#2998

Mes rêves sont tumultueux et bien symptomatiques en ce moment du sentiment d’enfermement et de perte de vie sociale, de toute ces frustrations. Cette nuit je me trouvais plus ou moins à Londres en compagnie de Melchior et Mérédith (et de leurs compagnes), mais horreur malheur, nous portions des masques, même dans mes rêves maintenant j’ai intégré cette contrainte-là.

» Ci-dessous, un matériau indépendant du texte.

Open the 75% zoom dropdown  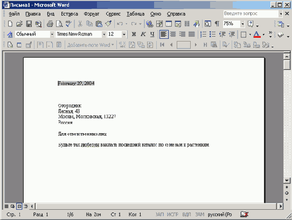242,24
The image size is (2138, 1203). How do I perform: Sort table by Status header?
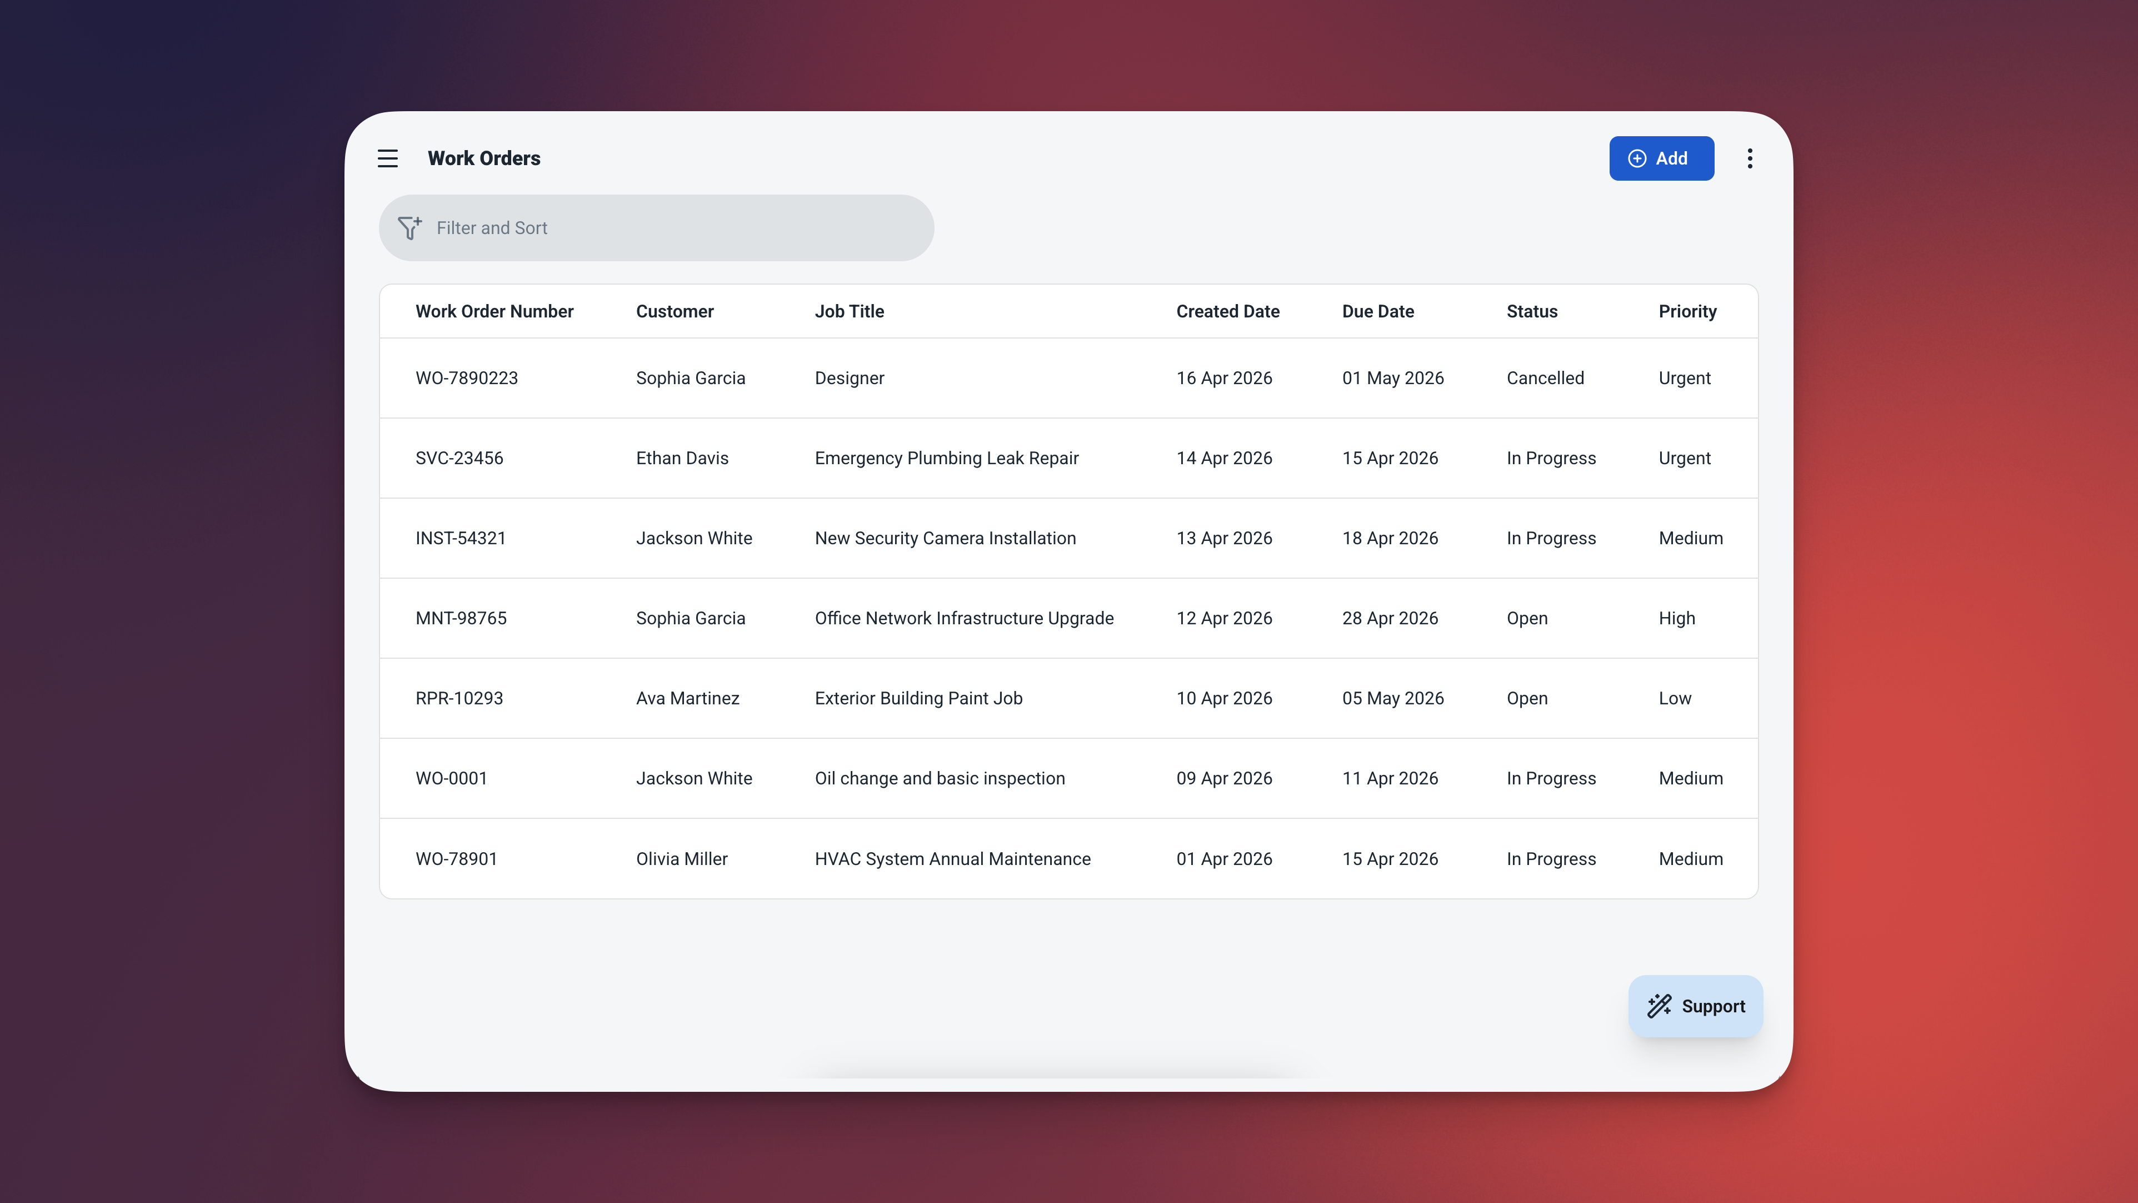[1531, 311]
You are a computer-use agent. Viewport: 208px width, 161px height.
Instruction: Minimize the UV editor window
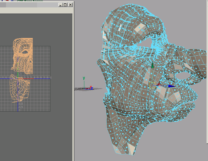[60, 5]
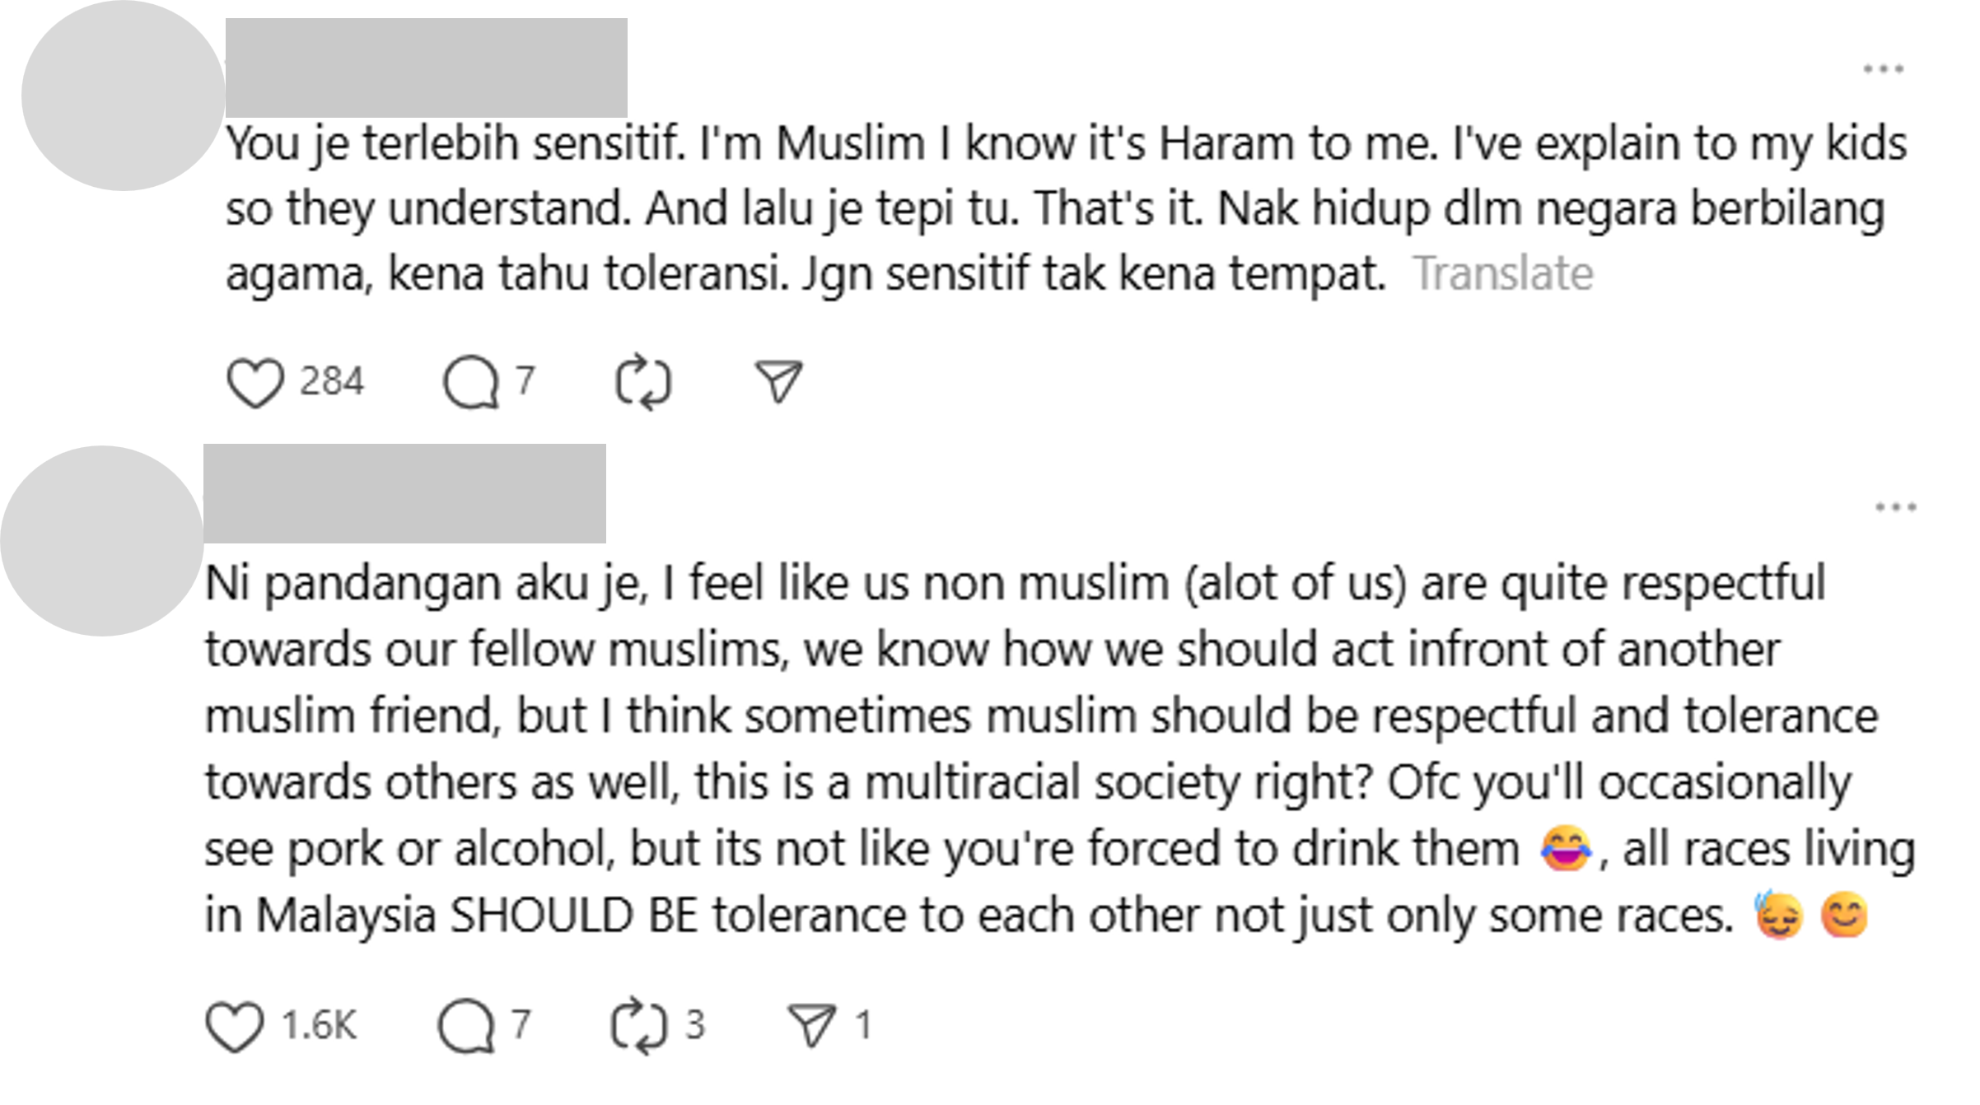The image size is (1980, 1105).
Task: View the 284 likes count
Action: pyautogui.click(x=332, y=381)
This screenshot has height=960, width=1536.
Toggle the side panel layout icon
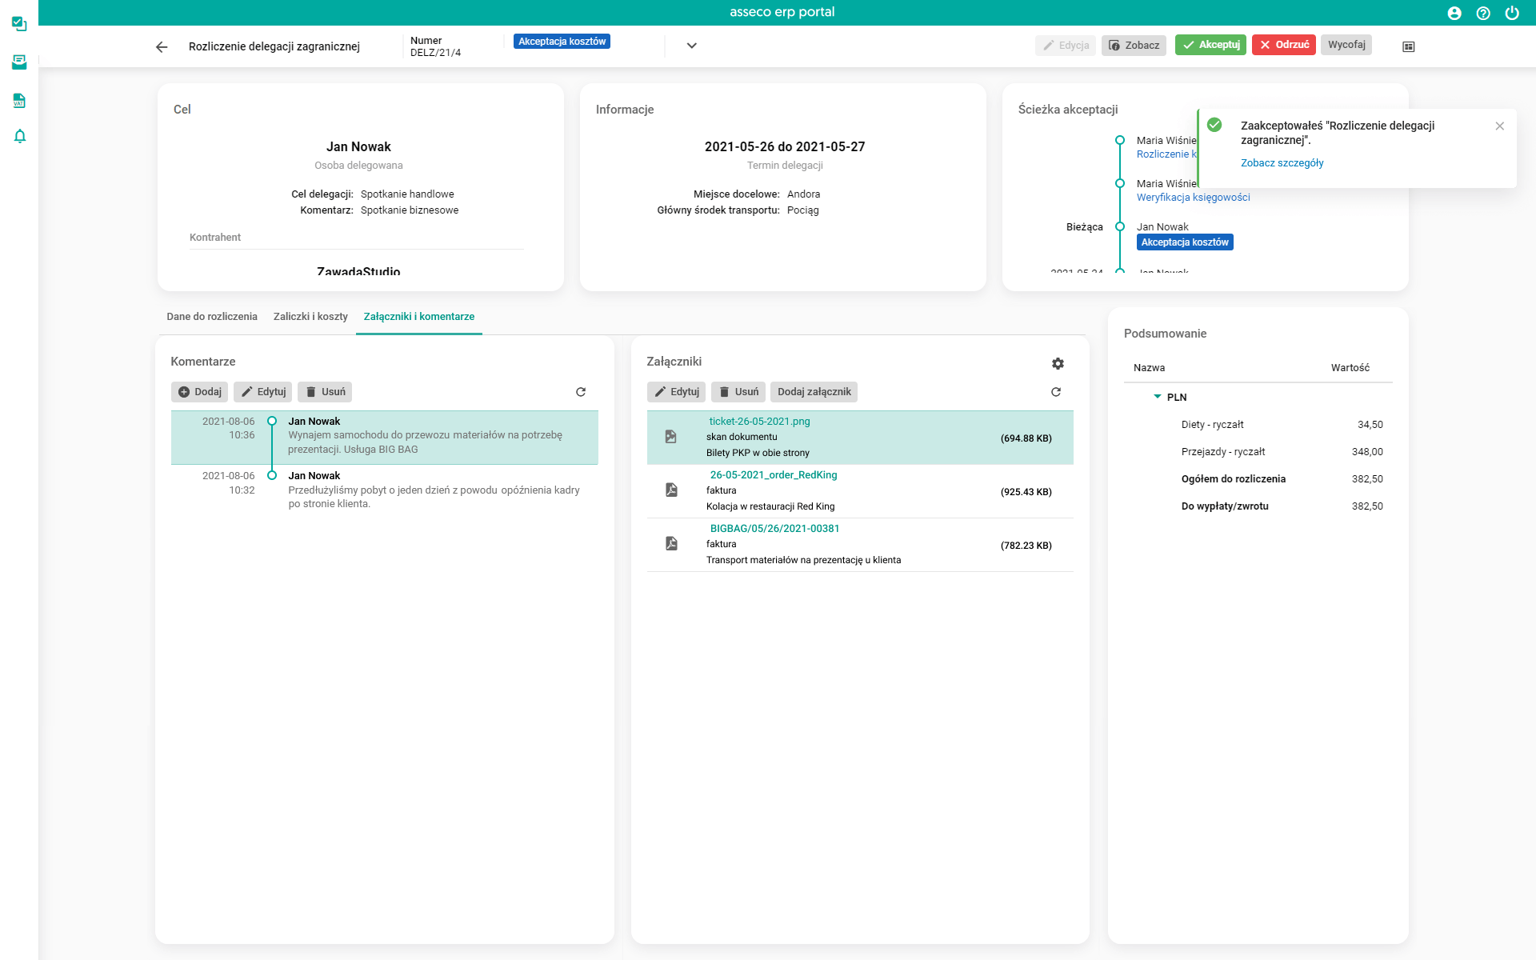tap(1409, 46)
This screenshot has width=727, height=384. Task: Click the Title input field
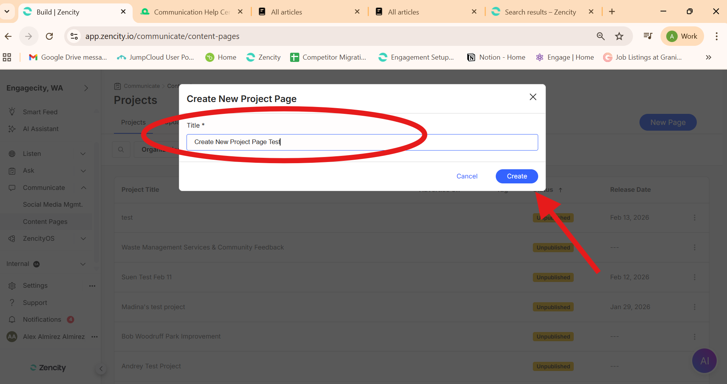(362, 142)
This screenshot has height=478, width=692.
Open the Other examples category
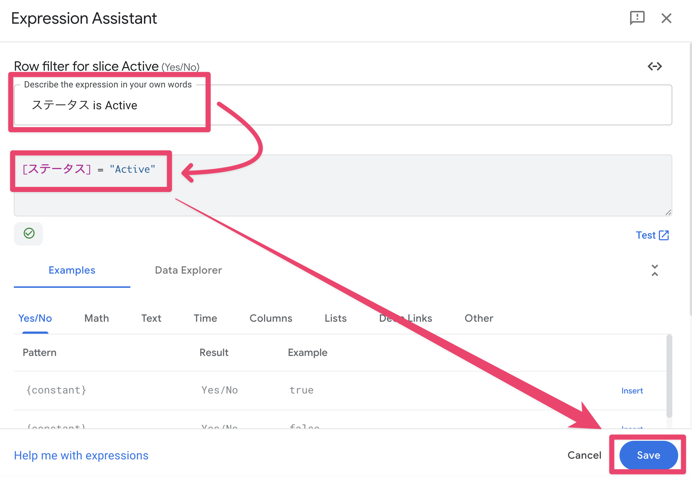click(479, 318)
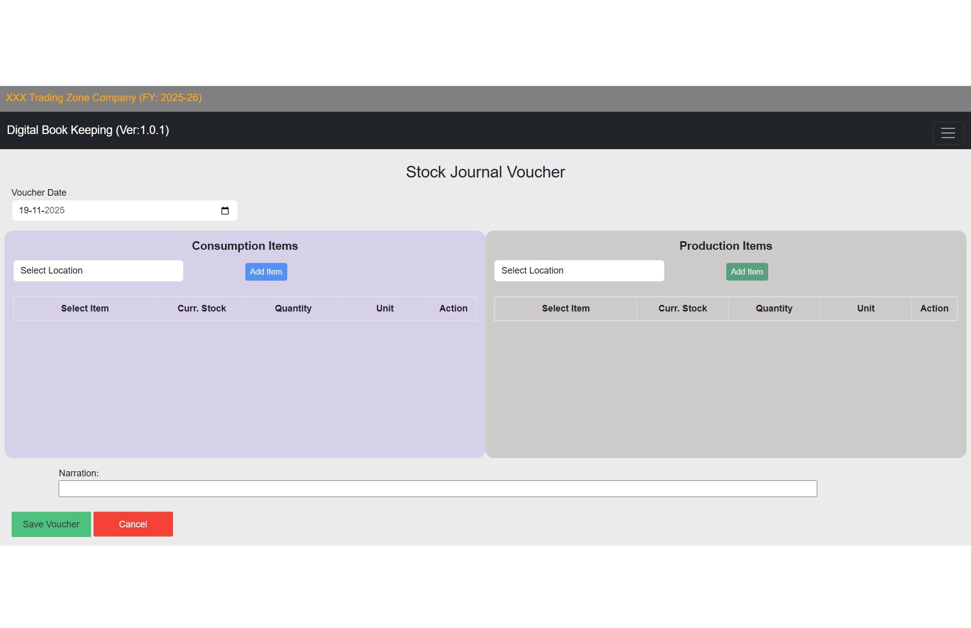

Et de jour, horreur malheur il n’y avait pas un brin de vent la semaine dernière et à chaque sortie je me suis payé un beau mal de crâne, particulièrement carabiné samedi en rentrant des parages pourtant si verts du pont d’Aquitaine : pollution maximale et empoissonnement au dioxyde de carbone — d’ailleurs on distinguait à l’œil nu le voile fatal, un trouble gris-rose sur la ville. La pluie cette semaine devrait au moins rabattre les particules. C’était le message grognon du lundi matin.

#2997

Brève escapade ce midi pour respirer : une balade rive droite jusqu’à Pola, pour aller déjeuner au bureau de mon camarade David, éditeur à l’enseigne de l’Arbre vengeur. Bord de Garonne et ragondin familier (voilà qui est autrement plus original, comme animal d’éditeur, qu’avoir des chats), respiration en effet.

#2996

La nuit dernière, j’ai été sauvé par des livres de chez ActuSF. Vers 5h du matin, klong ! Je suis réveillé en sursaut par un claquement, et un affaissement du matelas de mon lit. Les chattes s’enfuient, sauf Jabule toujours impériale. Je soulève le matelas – uh, le pied du sommier a cassé, étrangement l’extrémité de la barre centrale n’était qu’un truc en plastique, collé à l’entourage en fer et qui vient de se briser. Je descends chercher un mètre, je remonte mesurer la hauteur du sommier : 21 cm. Je redescends, vais à la cave et trouve aussitôt un petit carton bien lourd et solide, des invendus d’ActuSF qui datent d’un salon d’il y a deux ans. 19 cm de haut, bon, je prend aussi une petite planche et je remonte : je glisse le carton sous le lit, surélève et protège ce socle improvisé avec la planchette, soulève la partie brisée du sommier et la pose dessus, remboite les trois lattes déboîtées, et voilà : un sommier de nouveau solide. Les chattes de retour approuvent le dispositif, il est 5h 30 et je me recouche. Merci ActuSF, ça c’est de la littérature qui réconforte.

#2995

Triste nouvelle ce matin : le fan marseillais Daniel Le Mercier serait décédé en avril dernier. Il y avait bien longtemps que je n’avais plus de ses nouvelles, depuis 2014 je crois, mais fut une époque où ç’avait été un chouette camarade de conventions, et j’avais été chez lui une fois, dans un appartement marseillais meublé comme un épisode de Maigret. Que dire ? Comme vient de me le dire un ami commun, « c’est vraiment un chouette gars qui nous a quitté trop tôt. » Je pense aussi à son fils Pascal, que j’ai connu grand ado.

#2994

J’avais vendu à mes camarades des Saisons de l’étrange le principe d’une trilogie de volumes consacrés à mon détective privé, Bodichiev, et ils les ont concrétisés, je leur en suis infiniment reconnaissant — le troisième, le roman Menace sur l’Empire, est paru il n’y a pas longtemps. Allez voir leur financement en cours, d’ailleurs (« La foire de l’étrange » sur le site Ulule), c’est plein de lots très alléchants et leur but est rendu plus aisé à atteindre grâce à un récent mécène, les textes sont excellents et ça vaut donc grave le coup de les soutenir — mais bref, il s’est avéré que mon goût pour Bodichiev se trouvant réveillé, j’avais envie de poursuivre au long cours, j’ai déjà deux volumes d’avance… et la chance qu’un autre petit éditeur vient de me proposer d’assurer cette suite. Entre Christian Robin cet éditeur, Michel Pagel qui me relit, Mérédith Debaque qui continuera à être mon directeur littéraire et Melchior Ascaride aux couvertures, j’estime avoir une veine inouïe. Je termine donc une deuxième lecture du prochain roman, Les Trois cœurs, qui devrait sortir en novembre chez Koikalit, je fini une nouvelle à Oxford — et hier soir ai pris pas mal de notes pour une autre, où je vais me « risquer » pour une fois à créer des décors que je n’ai pas visités. J’avais déjà fait cela dans une nouvelle située au sein du même univers, pour une anthologie qui doit sortir en début d’année prochaine, et le hasard de lectures concomitantes sur Raguse (Dubrovnik) m’inspire pour tenter cette autre escapade.